In Ghost of a Tale, an RPG from SeithCG, you play as Tilo, a Minstrel Mouse in search of his wife in a world ruled by some pretty awful Rats. Throughout the game, you’ll rely on stealth and creative problem solving to complete both main story missions and side missions.
Quite often, games that require players to rely on being stealthy are difficult for Deaf and HoH gamers. The frequent lack of visual indications when you’ve been spotted by an enemy paired with being unable to hear footsteps or enemy voices make for a nearly impossible experience.
Ghost of a Tale is not like most stealth games though.
Ghost of a Tale implemented Deaf/HoH accessibility features!
Now, they’re not perfect, but they’re still quite helpful and make what would otherwise be an unplayable game for Deaf and HoH gamers a fun (and adorable!) experience.
As far as audio options go, there is no spoken dialogue, so no need for subtitle settings, but there are sliders for various volume settings.
Above is the icon you’ll see above an enemy’s head.
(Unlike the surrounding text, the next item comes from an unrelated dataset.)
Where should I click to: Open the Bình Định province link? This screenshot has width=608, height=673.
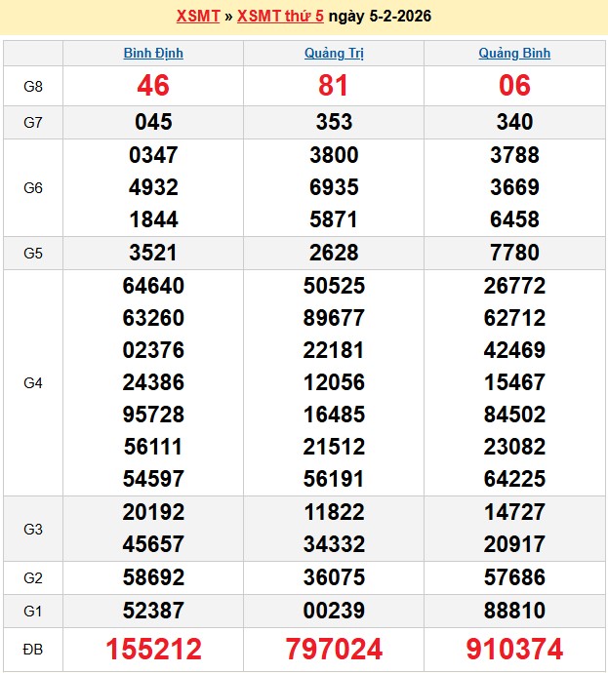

The icon itself is quite helpful, though the difference between the one indicating you’ve been heard and the one indicating you’ve been seen are not nearly different enough to differentiate, especially when playing on a console, sitting a ways away from your TV.
Here are the icons in action:
While these icons are very helpful if you’ve spotted an enemy, given that there’s no minimap or radar type thing telling you of the location of nearby enemies, there were several occasions I died after being caught and I wouldn’t have if I’d been able to hear the enemy footsteps. However, after dying a few times, you learn the patterns of enemies and can then avoid detection. Is having to learn their patterns due to lack of sound visualization ideal? No. But you can so the game isn’t entirely unplayable for Deaf/HoH players, just more frustrating on occasion. One annoying issue here (and one that exists in many games) is that when spotted by an enemy, even if players miss the icon changing, the music changes, so hearing players are well aware they need to run and hide. This needs to be paired with an equally obvious visual cue for Deaf/HoH players.
I mentioned there is no spoken dialogue, so no need for subtitle options, though there are instances of on-screen text. Size wise, it’s decent, though there are no size options. Font wise, it may prove hard to read for some, as it’s a stylized font instead of a clean, easy-to-read sans serif font.
Same issue with lore books and notes. The font choice isn’t the easiest to read and an option for text subtitles would be incredibly helpful.
The dialogue choices are clearer and easier to read than the lore text, thankfully. And again, with there being no spoken dialogue,
Overall, thanks to the enemy awareness icons, this stealthy, adorable mouse action RPG is rather Deaf/HoH friendly. It may prove frustrating on occasion as players may need to try a few times to learn enemy patterns, but given those patterns, it is entirely possible to play without hearing.